Tinggalkan
Pendekatan Instan dan Pencitraan
Siti Maimunah, BADAN PENGURUS JARINGAN ADVOKASI TAMBANG (JATAM)
Sumber
: KOMPAS, 3 Januari 2012
Langkah investigasi dan pembentukan tim
pencari fakta seolah menjadi jurus sakti Presiden SBY menghadapi kasus-kasus
konflik agraria dan sumber daya alam, yang meningkat dari tahun ke tahun.
Terakhir, Presiden Susilo Bambang Yudhoyono
membentuk Tim Pencari Fakta Kasus Mesuji (Kompas, 15/12/2011), dan menjawab
kasus Bima dengan perintah investigasi mengusut penyebabnya (Kompas, 26/12).
Jawaban instan dan berbau pencitraan itu dijamin tak akan menyelesaikan
masalah, apalagi mengurangi konflik serupa.
Konflik agraria dan pengelolaan sumber daya
alam berpangkal paradigma memandang tanah dan sumber daya alam sebagai
komoditas dagang, penghasil devisa. Akibatnya, kawasan-kawasan kaya sumber daya
alam, baik kaya bahan tambang, migas, perikanan, maupun kayu, dibuka
seluas-luasnya untuk dieksploitasi. Setiap periode pemerintahan seolah berlomba
melakukan ”keruk habis, jual cepat” sumber daya alam. Dari sinilah akar
ketimpangan struktur agraria terjadi.
Kebijakan yang dikeluarkan menjadi pintu
masuk perlombaan itu. Undang-Undang Nomor 4 Tahun 2009 tentang Mineral dan
Batubara (Minerba), misalnya, menggantikan UU lama yang berlaku 42 tahun
sebelumnya, tak banyak memberi harapan. Pesan utama UU Minerba adalah keluarkan
izin pertambangan sebanyak-banyaknya, jika perlu dengan mengkriminalisasi
warga. Padahal, kawasan-kawasan berizin itu juga ruang hidup dan sumber mata
pencarian warga.
Salah
Urus
Segala cara digunakan untuk mengeksploitasi
sumber daya alam, di antaranya mengundang investasi asing, kemudahan
mengeluarkan izin konsesi, dan menjadikan perusahaan tambang sebagai obyek
vital nasional. Tindakan ini tak hanya menghasilkan karut-marut perizinan, juga
konflik, pemiskinan, dan pelanggaran HAM.

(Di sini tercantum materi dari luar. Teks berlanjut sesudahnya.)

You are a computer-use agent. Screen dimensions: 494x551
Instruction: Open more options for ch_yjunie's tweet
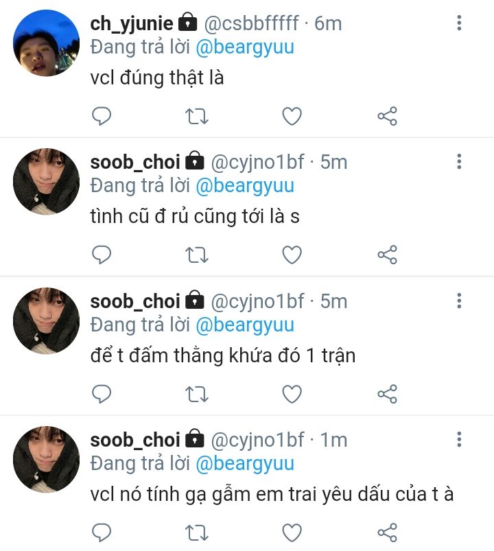(459, 23)
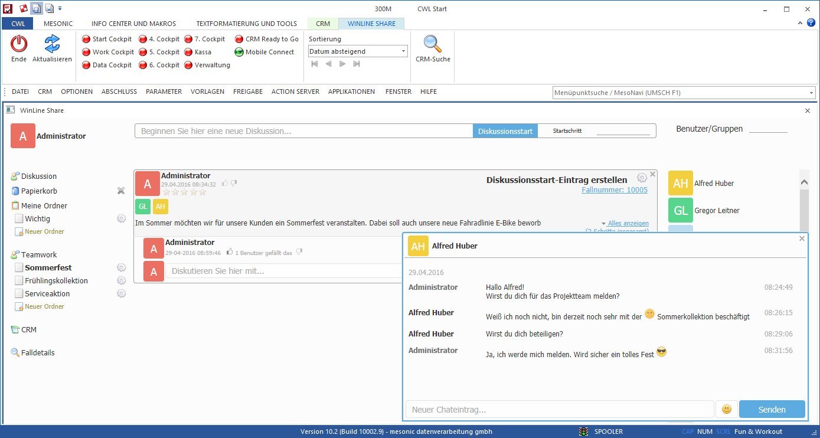This screenshot has height=438, width=820.
Task: Click the five-star rating under Administrator
Action: [x=184, y=192]
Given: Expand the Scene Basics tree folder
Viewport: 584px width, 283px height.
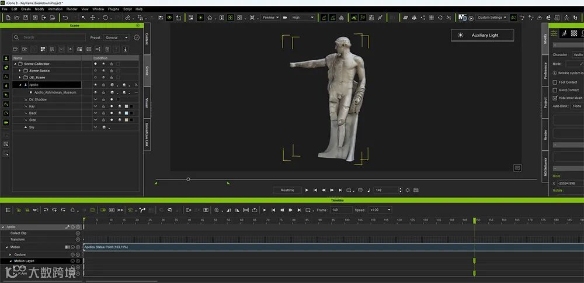Looking at the screenshot, I should tap(19, 71).
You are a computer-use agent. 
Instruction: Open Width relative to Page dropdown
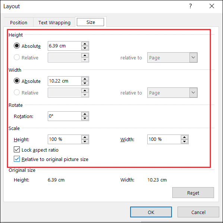172,93
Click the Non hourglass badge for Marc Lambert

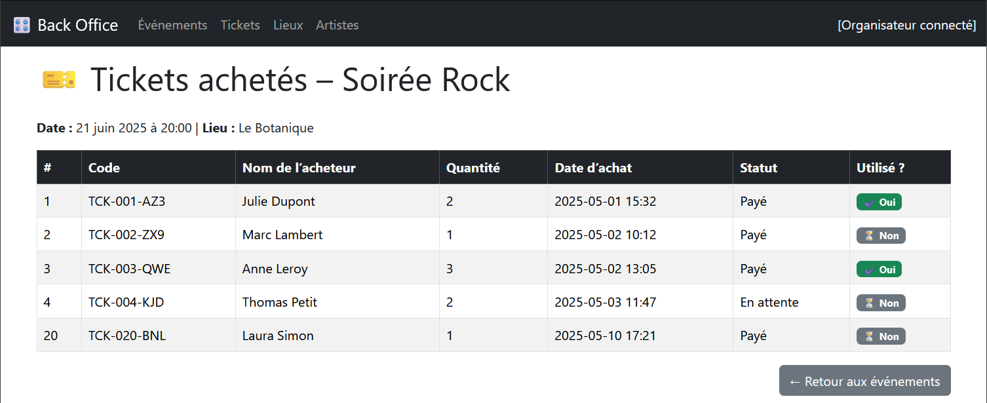click(881, 236)
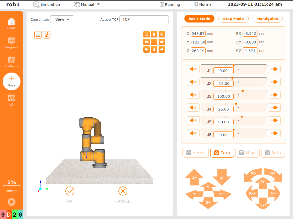
Task: Pan the 3D view upward
Action: [154, 34]
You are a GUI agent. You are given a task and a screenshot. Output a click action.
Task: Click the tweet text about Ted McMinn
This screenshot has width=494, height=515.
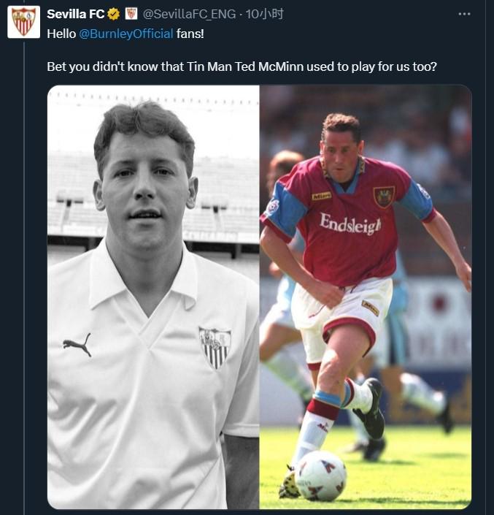pos(241,67)
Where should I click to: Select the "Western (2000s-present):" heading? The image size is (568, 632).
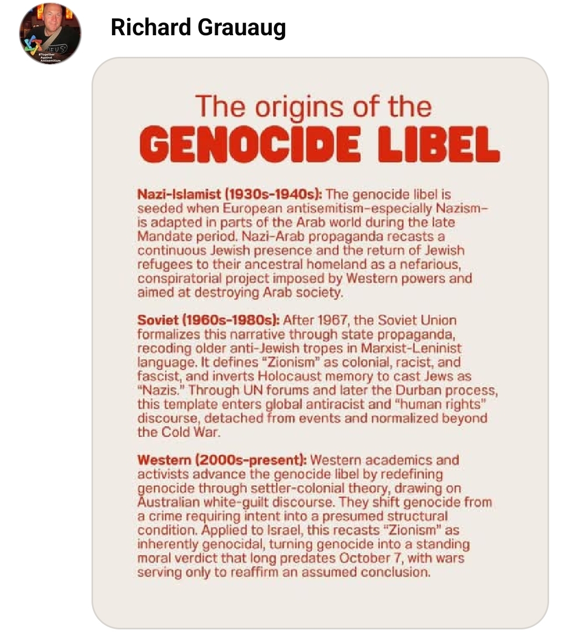tap(221, 460)
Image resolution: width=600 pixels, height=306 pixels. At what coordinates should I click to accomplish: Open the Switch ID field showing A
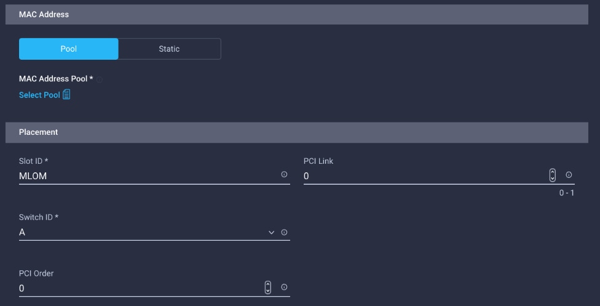tap(154, 232)
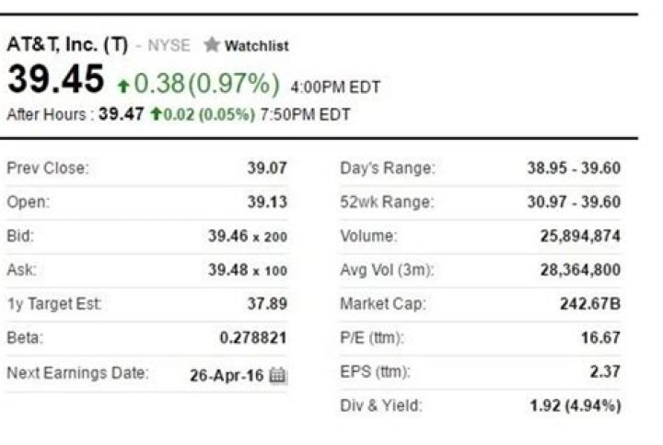Click the After Hours price 39.47
663x445 pixels.
point(122,115)
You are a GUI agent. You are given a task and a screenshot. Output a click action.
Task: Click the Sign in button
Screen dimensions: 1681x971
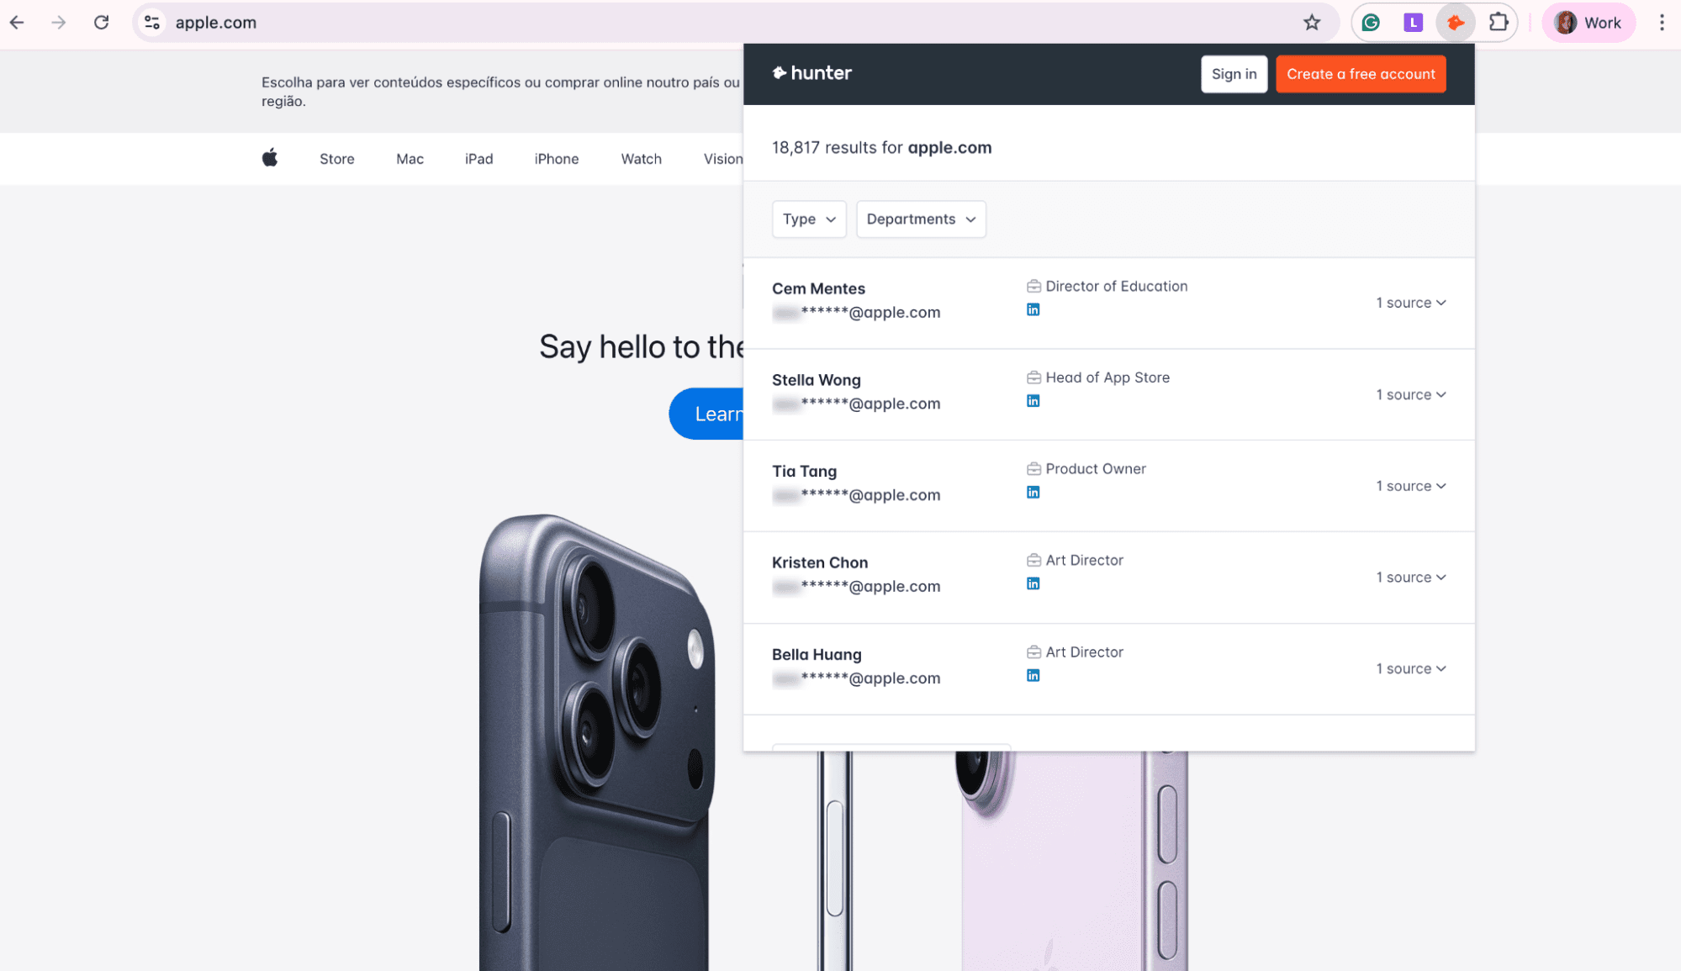[1234, 74]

Di sektor pertambangan saja, Jaringan
Advokasi Tambang (Jatam) mencatat, hingga 2011 setidaknya ada 8.263 izin
pertambangan mineral dan batubara. Sebagian besar keluar pada masa Kabinet
Indonesia Bersatu. Pemerintah mengumumkan 6.000 izin itu tumpang tindih dengan
peruntukan lainnya (Kompas, 26/5). Kementerian Kehutanan dan Satuan Tugas
Pemberantasan Mafia Hukum bahkan mengungkap 1.236 unit perusahaan tambang di
Kalimantan Tengah, Kalimantan Timur, dan Kalimantan Barat beroperasi tanpa
izin. Melihat karut-marut ini, langkah moratorium seluruh perizinan eksploitasi
sumber daya alam untuk penataan yang lebih adil dan bermartabat tak bisa lagi
menunggu.
Bagaimana dengan konflik? Konflik jadi
keniscayaan di kawasan kaya sumber daya alam Tahun ini, Jatam mencatat
sedikitnya terjadi 153 konflik pertambangan. Sementara Sawit Watch mengumumkan
setidaknya 663 konflik terjadi dalam lima tahun terakhir di perkebunan besar
sawit. Jenis konflik beragam, mulai dari kriminalisasi, penggusuran, pemecatan
buruh, pencemaran lingkungan, kekerasan, hingga penembakan seperti di Mesuji
(Lampung dan Sumatera Selatan), Tiaka (Sulawesi Tengah), Bima (Nusa Tenggara
Barat), dan kasus Freeport di Timika, Papua.
Celakanya, di banyak konflik, polisi dan
tentara bukannya jadi penengah, apalagi melindungi rakyat, justru pelindung
perusahaan. Nyawa warga justru melayang di tangan polisi, setidaknya pada kasus
Freeport, Tiaka, Mesuji, dan Bima.
Salah satu penyebabnya adalah pemerintah
mengistimewakan perusahaan tambang sebagai obyek vital nasional sehingga perlu
diamankan. Pengamanan tentu tak gratis. Siapa yang mau bayar, dia yang aman.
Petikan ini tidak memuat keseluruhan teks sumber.